I've used rdesktop to connect with my xp machines for quite a while, but have replaced one of those machines with a vista machine and rdesktop no longer works...  :Sad: 

I enabled RDP in the vista machine as described here: http://www.howtogeek.com/howto/windows-vista/turn-on-remote-desktop-in-windows-vista/

When I attempt to connect, I get:

```

** (tsclient:9255): WARNING **: 

WARNING: Not compiled with sound support

Autoselected keyboard map en-us

ERROR: recv: Connection reset by peer
```

Am I overlooking something?

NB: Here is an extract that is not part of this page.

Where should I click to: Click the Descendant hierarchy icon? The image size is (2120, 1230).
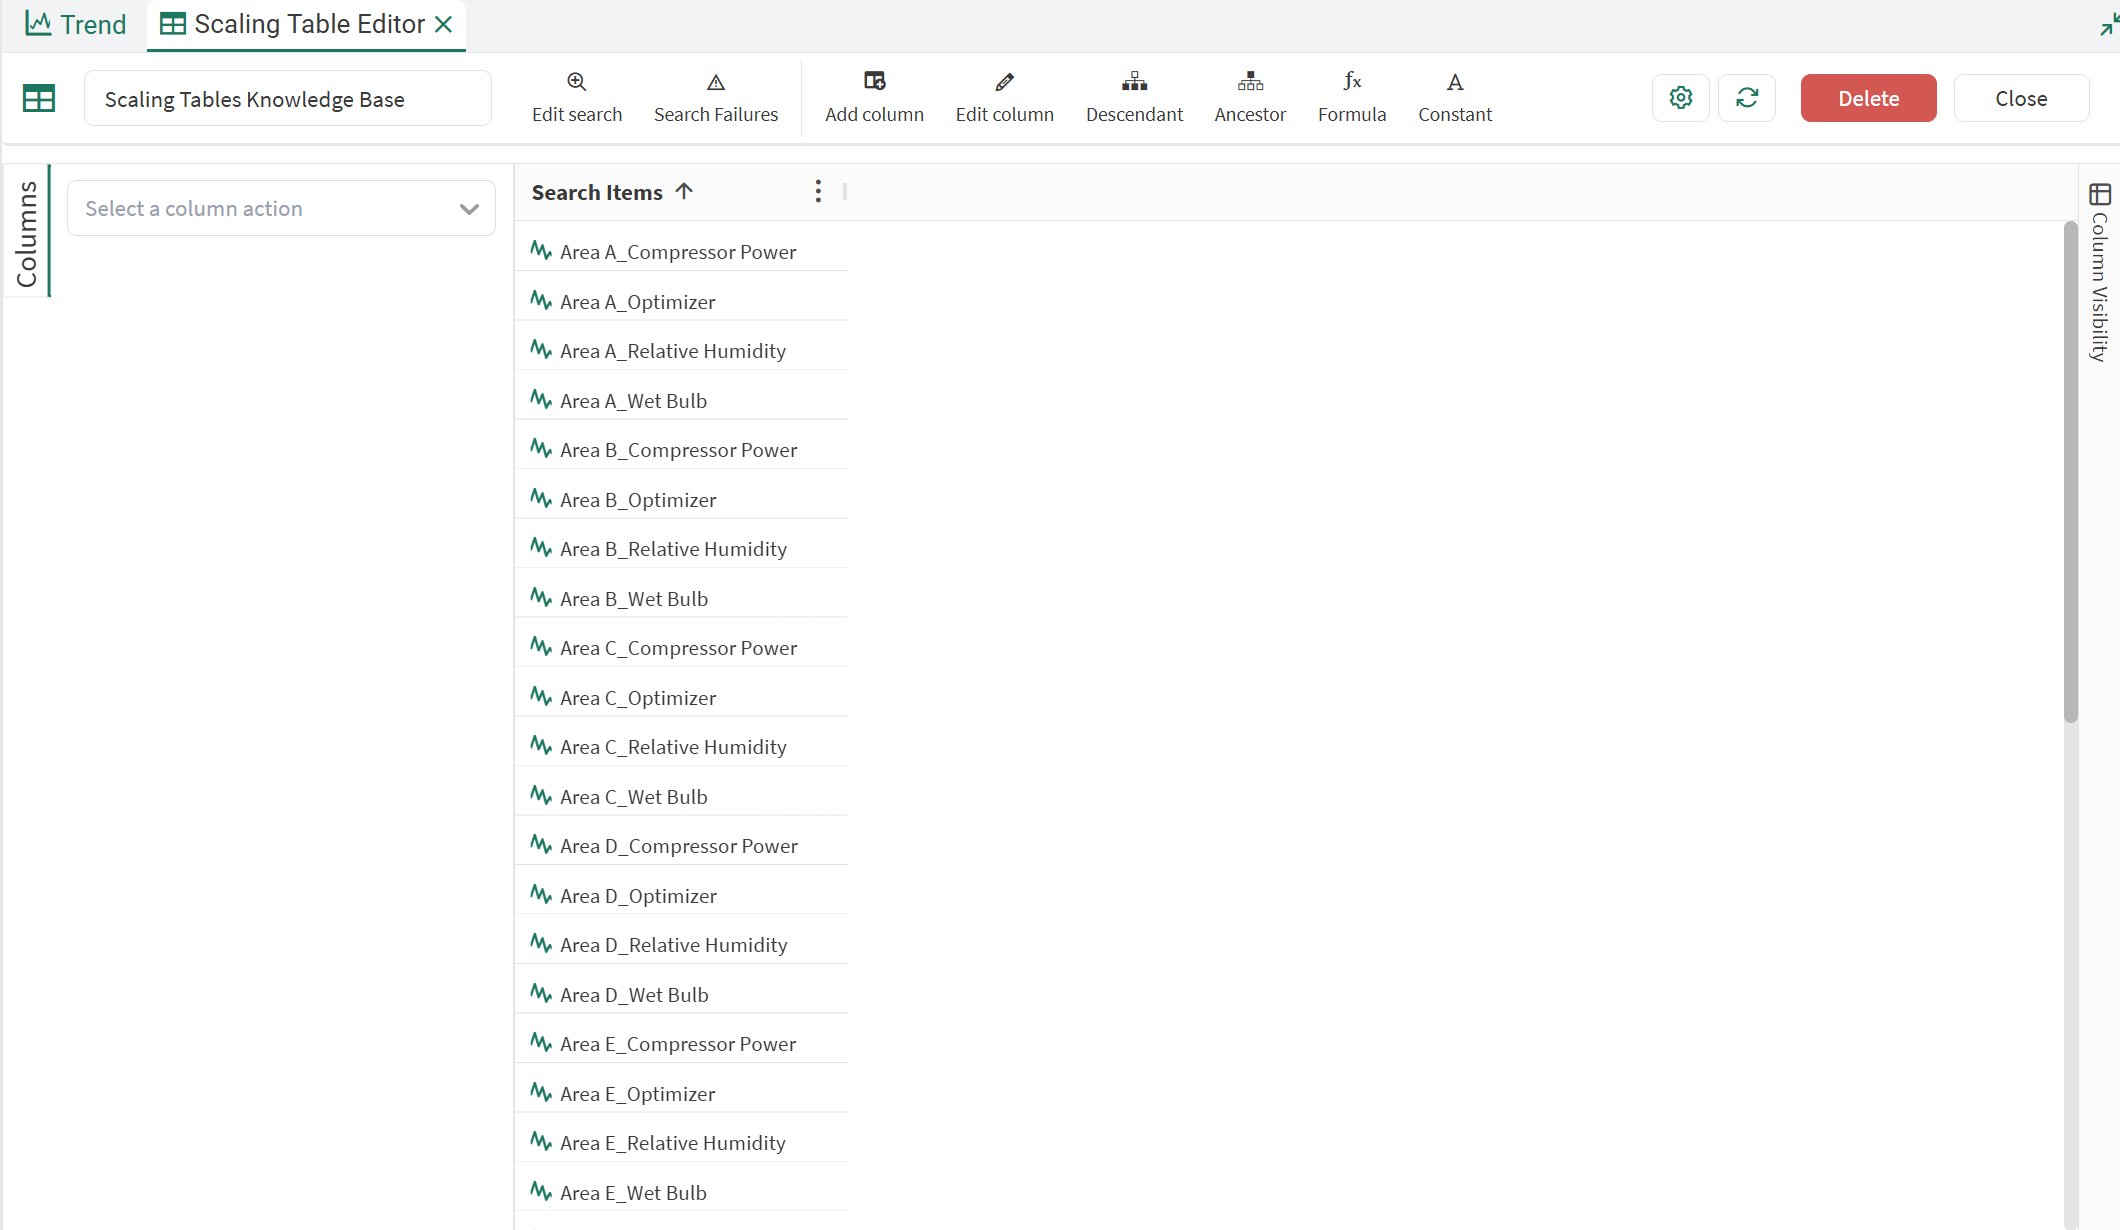point(1134,81)
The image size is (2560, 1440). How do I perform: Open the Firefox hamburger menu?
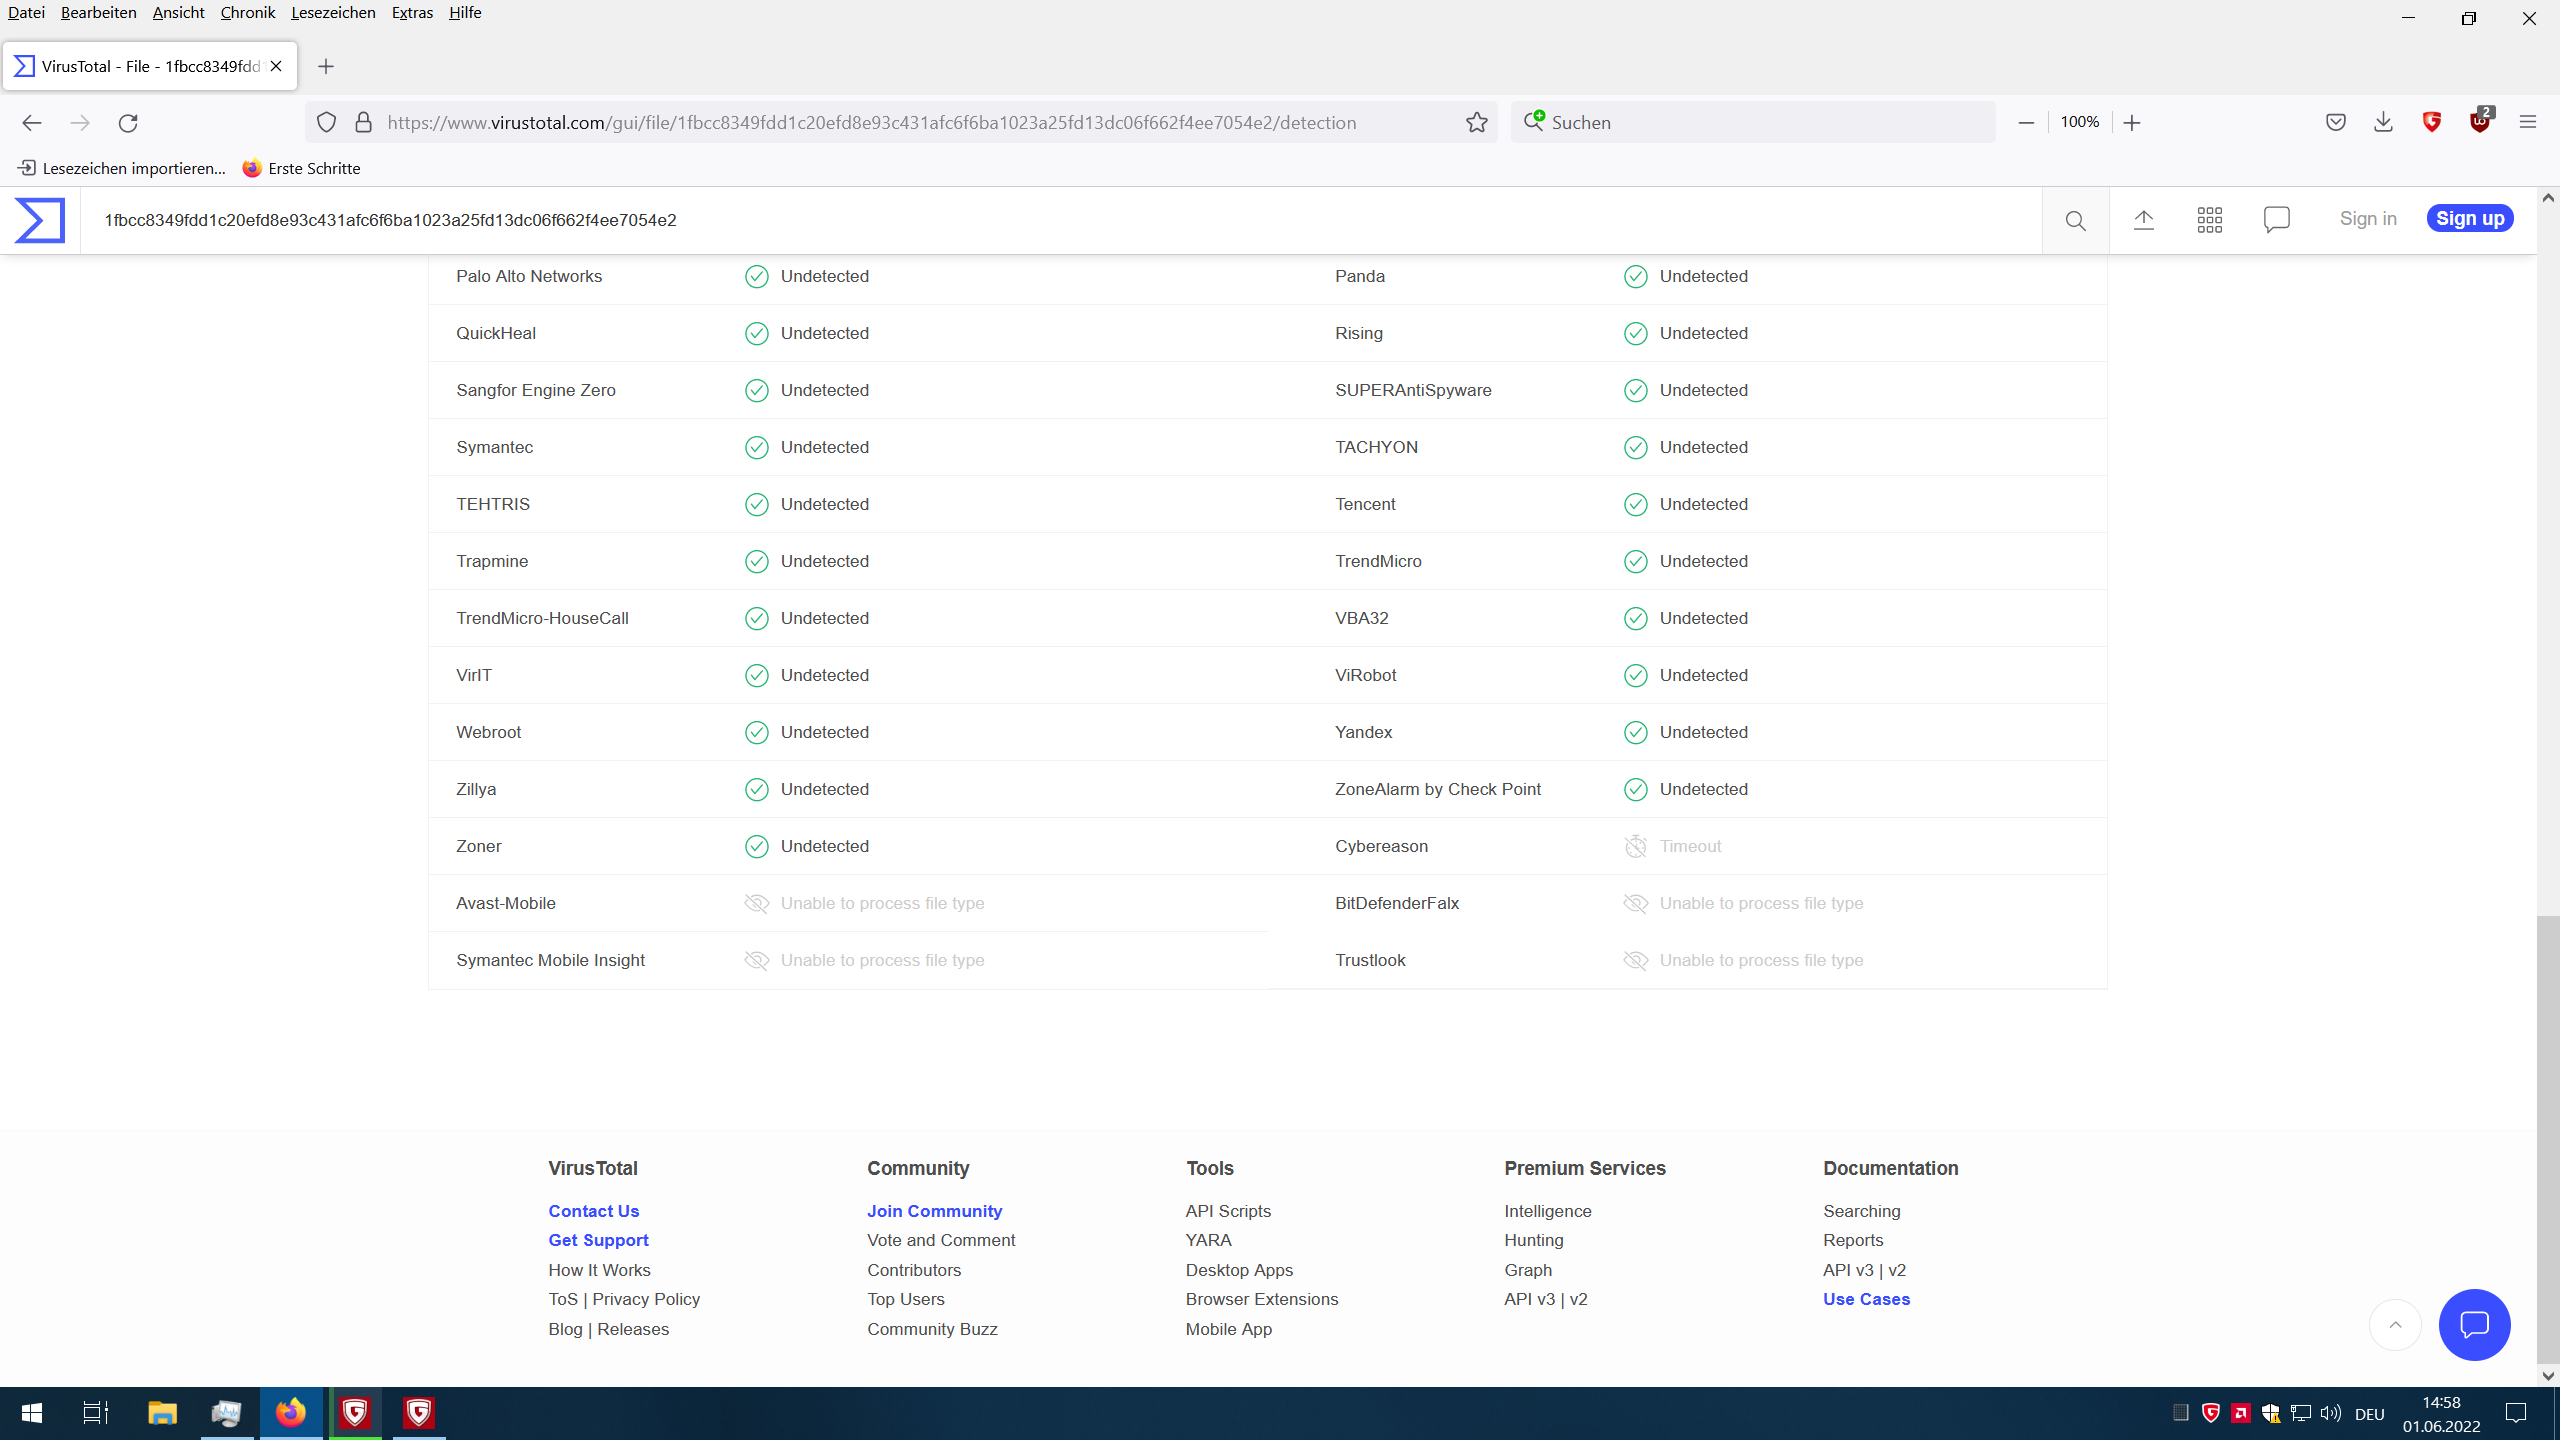[2528, 122]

My rdesktop version is: net-misc/rdesktop-1.6.0

Thanks!

----------

## Hu

Can you RDP to the Vista machine from one of the Windows XP machines, preferably one that has not picked up the new mstsc?  If I recall correctly, Vista introduced some new security features to the RDP implementation, and it may be reacting badly to clients which do not understand those features.  If that produces no leads, check the event log on the Vista system.  Windows error messages generally are not very good, but it might give you a hint.

----------

## cgmd

Hu...

Thanks, you were right on!

Clearing the vista security layer from SSL to RDP permits my gentoo machine to access it...

Just wondering, now, if that machine is as secure as it should be?   :Confused: 

----------

## samo

How did you change the setting from SSL to RDP?

----------

## cgmd

 *samo wrote:*   

> How did you change the setting from SSL to RDP?

 

The following link explains how to edit the "Group Policy Object" and increase your vista security level: http://articles.techrepublic.com.com/5100-10878_11-6166676.html

Figure "E" in that link depicts the dialogue for choosing your desired security layer. 

I opted for "RDP"... Then ran gpupdate.exe, as instructed, and it worked!

Hope that helps!  :Wink: 

----------

## samo

gpedit.msc was not found.[/b]

----------

## minor_prophets

equery said this file doesn't belong to any packages.  Guess its getting the rm -r treatment.    :Wink: 

----------

## cgmd

I simply entered gpedit.msc in my vista "run" dialog box, and the group policy editor opened up for me...   :Confused: 

----------

## samo

Also the "run" dialog doesn't find the program. But I think it's not a linux issue. I will google around a little bit.

----------

## cgmd

 *samo wrote:*   

> Also the "run" dialog doesn't find the program. But I think it's not a linux issue. I will google around a little bit.

 

The information in the referenced link (I provided above) implies that the new FIPS grade security for vista can only be applied if the host machine is running: *Quote:*   

> 
> 
> Windows Server 2003 SP1 and above  	
> 
> Windows Vista Business Editions 	Windows XP + RDP 6.0 client*
> ...

 

That, perhaps, has some implication for your inability to find "gpedit.msc"? This is something I definitely know nothing about, but, maybe another forum user could add some information in that regard.

In any event, yes, it's a vista problem, not a problem with Linux.  :Wink: 

----------

## minor_prophets

I was pulling you leg.  :Sad: 

----------